European Parliamentary Committee and Japan Tobacco: a violation of article 5.3 of the FCTC?

Andrew Rowell and Anna Gilmore

Bath University, UK

 

On 17 September 2012, the European Parliament’s Committee on Budgetary Control held a public hearing on tobacco smuggling under the auspices of its Hercule III programme. Hercule III’s primary operational objective is to improve ‘the prevention and investigation of fraud, smuggling and counterfeiting, especially of cigarettes, by enhancing transnational and multi-disciplinary cooperation’.
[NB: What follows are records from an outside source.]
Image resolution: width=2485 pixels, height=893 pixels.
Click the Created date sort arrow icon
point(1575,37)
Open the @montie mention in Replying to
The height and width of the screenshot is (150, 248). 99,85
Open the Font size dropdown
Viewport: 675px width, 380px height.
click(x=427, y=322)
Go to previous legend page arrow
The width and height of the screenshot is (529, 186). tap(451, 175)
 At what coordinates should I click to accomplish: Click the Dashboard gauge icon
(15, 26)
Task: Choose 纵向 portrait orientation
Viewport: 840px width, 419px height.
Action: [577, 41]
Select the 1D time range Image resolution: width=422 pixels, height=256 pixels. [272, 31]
Despite the European Commission being a party to the Framework Convention on Tobacco Control (FCTC) and thus obligated to abide by the treaty’s Article 5.3 which aims to protect policies ‘from commercial and other vested interests of the tobacco industry’, the first speaker on the main panel on preventing smuggling was Steve Payne, Director of Anti-Illicit Government Relations at Japan Tobacco International (JTI).
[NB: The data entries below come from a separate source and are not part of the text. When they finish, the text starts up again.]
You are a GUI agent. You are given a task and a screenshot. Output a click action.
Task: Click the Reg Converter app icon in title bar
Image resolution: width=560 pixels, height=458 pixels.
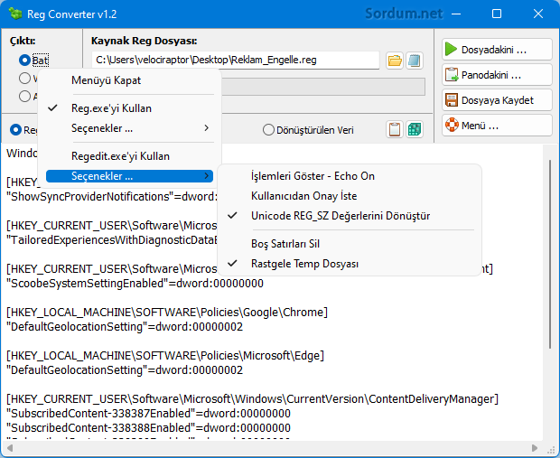tap(14, 14)
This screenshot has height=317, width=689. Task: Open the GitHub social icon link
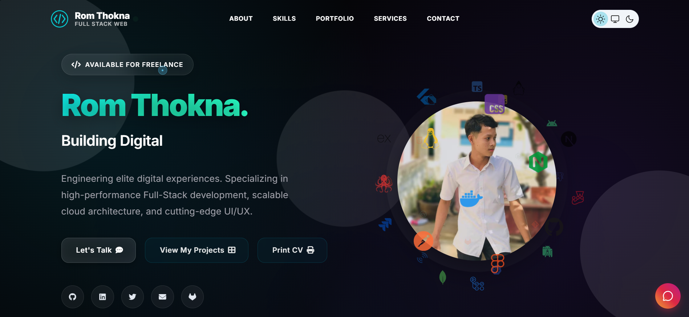tap(73, 297)

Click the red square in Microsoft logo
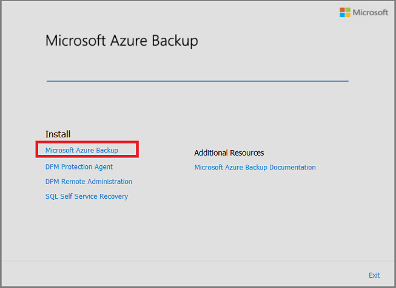(x=342, y=10)
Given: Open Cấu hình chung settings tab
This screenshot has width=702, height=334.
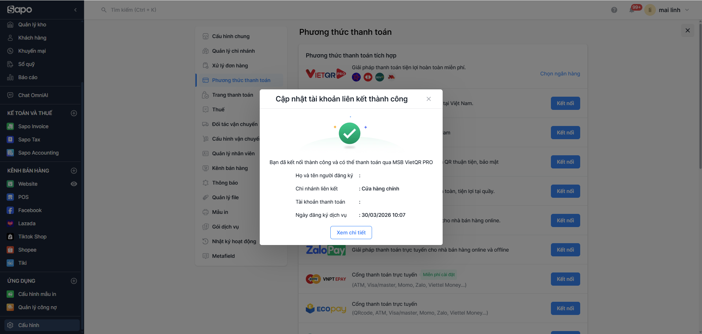Looking at the screenshot, I should tap(230, 36).
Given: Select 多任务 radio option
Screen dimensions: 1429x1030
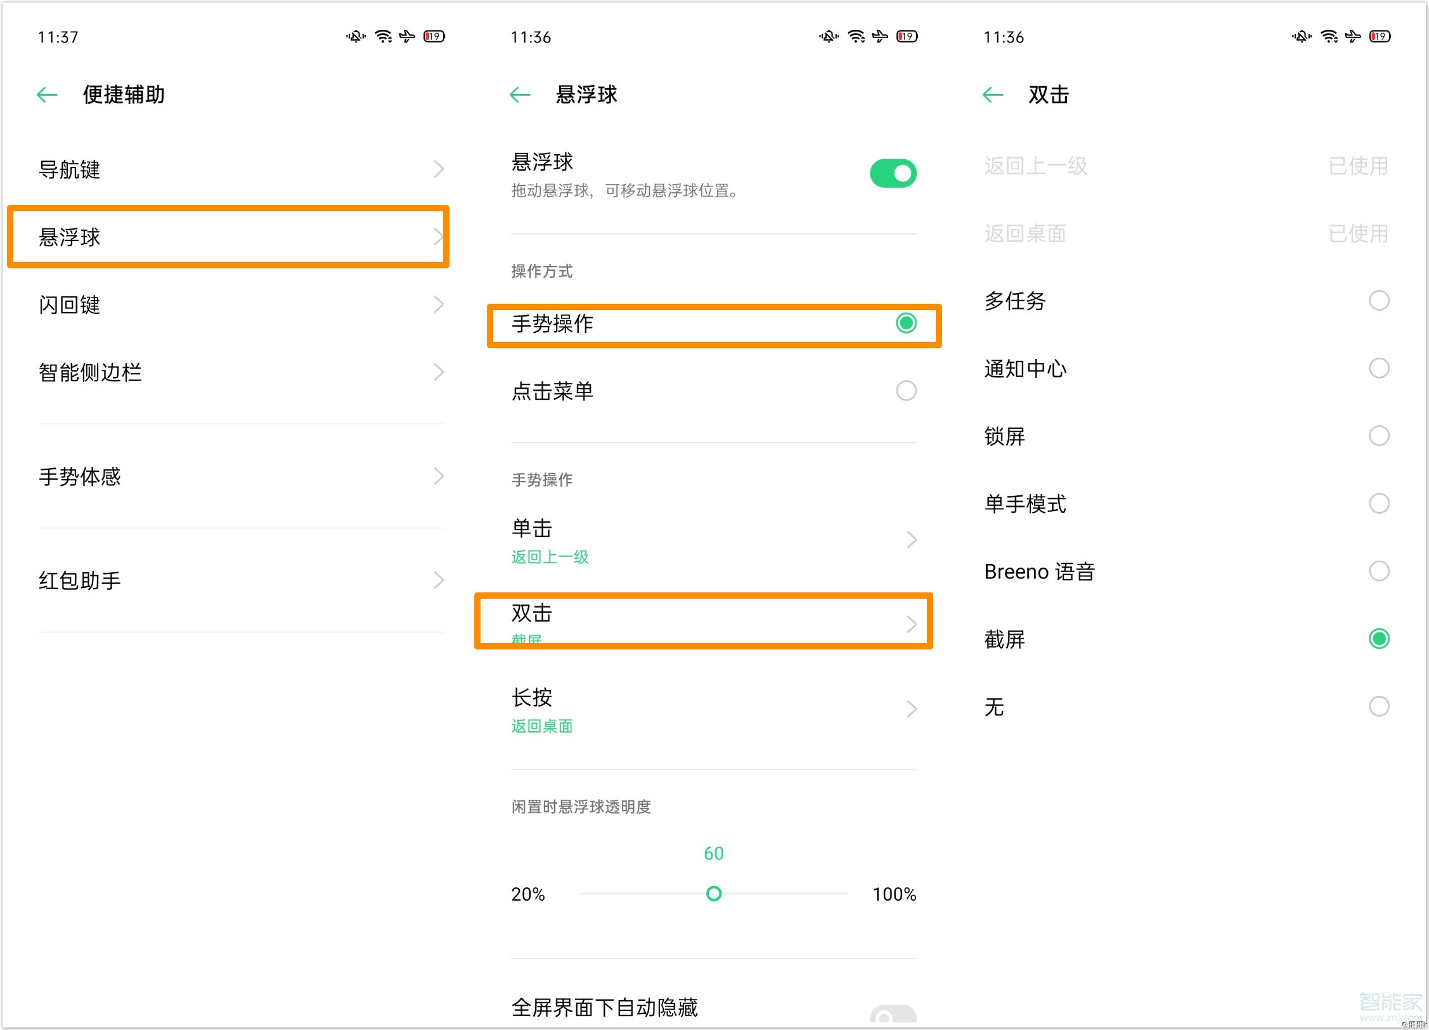Looking at the screenshot, I should (x=1379, y=301).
Payne’s talk was on “the state of play, possible solutions and emerging threats” from the view of the “affected tobacco industry”. The industry has long tried to paint itself as a victim of tobacco smuggling – hence the word ‘affected tobacco industry’ in the title. This is despite the overwhelming evidence of its likely complicity in tobacco smuggling.

Due to JTI’s own alleged involvement in smuggling, the company agreed to pay $400 million in 2007 and signed an agreement with the Commission to combat smuggling and counterfeiting. Despite this, in November 2011, the Organised Crime and Corruption Reporting Project (OCCRP), a network of investigative journalists in Eastern Europe, unveiled the results of a major investigation into JTI’s apparent continued complicity in cigarette smuggling. The investigation, which was based on dozens of leaked documents, alleged that Russia and Middle East were the “hub of smuggling by JTI distributors”.
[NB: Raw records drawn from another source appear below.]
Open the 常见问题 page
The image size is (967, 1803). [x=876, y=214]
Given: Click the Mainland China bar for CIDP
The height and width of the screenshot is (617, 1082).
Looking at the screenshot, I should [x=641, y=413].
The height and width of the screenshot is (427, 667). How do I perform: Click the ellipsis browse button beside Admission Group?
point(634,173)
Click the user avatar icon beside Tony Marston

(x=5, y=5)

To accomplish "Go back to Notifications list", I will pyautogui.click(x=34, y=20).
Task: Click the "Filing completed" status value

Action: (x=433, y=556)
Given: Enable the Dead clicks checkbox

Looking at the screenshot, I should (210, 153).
JTI’s own investigators said that JTI “did almost nothing” when faced with reports of “apparent rampant smuggling” and specifically that their distributors smuggled tobacco through Russia, Moldova, the Balkans, Afghanistan and the Middle East.  In one of the documents the head of the JTI’s compliance team wrote “JTI management has not lived up to the ‘zero-tolerance policy’ of smuggling” and, “in those cases that touch on smuggling into or via the European Union, has specifically and repeatedly violated (its obligations under the European Commission agreement of 2007)”.

Steve Payne, the person who spoke at the EU seminar, is copied in on some of the leaked documents published by the OCCRP. This includes one document where JTI’s director of corporate security, Nigel Espin, when presented with potentially incriminating documents suggesting that JTI employees were smuggling, warned that “JTI has no desire to obtain, retain or otherwise become privy to information proprietary to any investigative agency.”

Moreover, OLAF, the European Commission Anti-Fraud Unit, is currently investigating JTI over these allegations, but will not disclose what it has found. In addition, OLAF is also investigating JTI for possible sanctions busting and whether the tobacco giant broke rules by selling cigarettes to a firm linked to cousins of Syrian President Bashar al-Assad.

Given JTI’s history and these on-going fraud investigations, you might ask why JTI was invited to the European Parliament to give its point of view, including on ‘solutions’ to smuggling. Inevitably, given the industry’s ongoing efforts to reduce tobacco taxation levels, his presentation glossed over alleged industry involvement and instead identified high tax as the primary reason for smuggling.

Such claims contradict recent evidence from a pan-European survey which showed that price was not significantly related to levels of illicit tobacco use. Yet, although this survey was funded by the European Commission and provides some of the only independent data on illicit tobacco in Europe, its authors were not invited to give evidence.

If JTI’s alleged complicity in illegal activity was not enough to deter regulators, some might argue that the event violated Article 5.3 of the Framework Convention on Tobacco Control. Moreover, in a blog post, the OCCRP noted that: “it’s a bit ironic that JTI took the EU’s hearing as an opportunity to slam the illegal tobacco trade. Then again, maybe they’re just miffed about the boom in competition.”